Smokey the Bear is Burning the West

By Jennifer Hill

Smokey Bear has proven to be one of the most successful US Government propaganda programs in our history. The smiling, uniform clad bear who tells us that fire is always dangerous has contributed to a culture of complete fire suppression, directly leading to degraded range conditions and terribly high fire danger across most of the west. As a people we have bought the bear’s story (quite literally- there are Smokey Bear children’s books) along with his posters, t-shirts, commercials and even catchy tunes without realizing that Smokey’s message has, in fact, created a critical situation.

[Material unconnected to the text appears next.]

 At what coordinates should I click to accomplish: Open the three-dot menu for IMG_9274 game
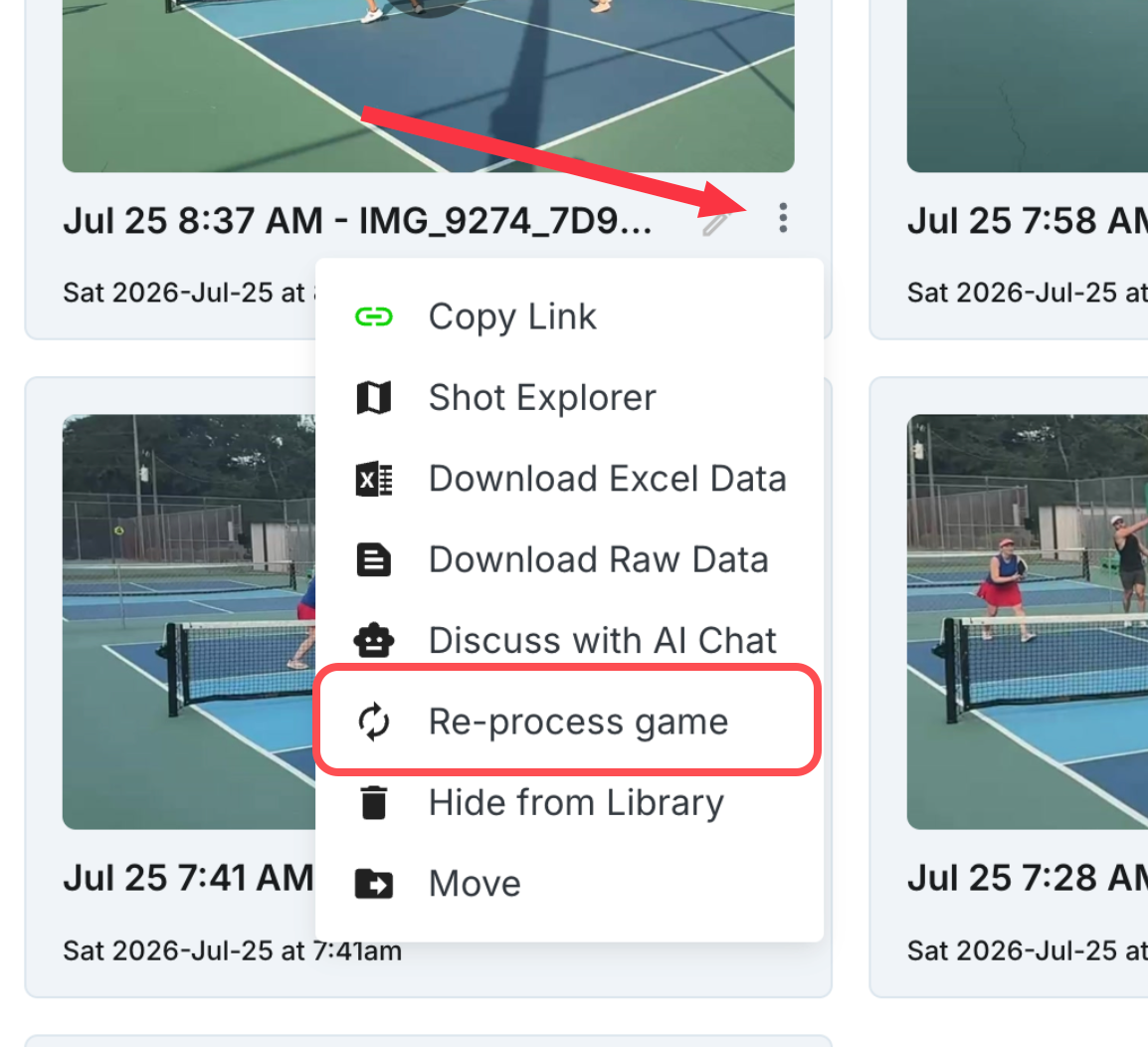[783, 218]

 Smokey Bear (his official name actually doesn’t include the middle name ‘the’) was created in the fall of 1944 as a joint venture with the U.S. Forest Service and Ad Council, making it the longest running public service ad campaign in the nation. Following the 1941 Japanese attack on Pearl Harbor, the War Advertising Council worked with the Forest Service to develop a forest fire prevention program that coined frightful slogans like “Forest Fires Aid the Enemy” and “Our Carelessness, Their Secret Weapon” as a way of convincing Americans that preventing forest fires could aid the war effort. A year later Walt Disney lent the use of the cartoon deer Bambi to the campaign. The success of the cute orphaned deer on the fire prevention posters provided proof of concept that cute animal plus scary fire equals a public willing to obey.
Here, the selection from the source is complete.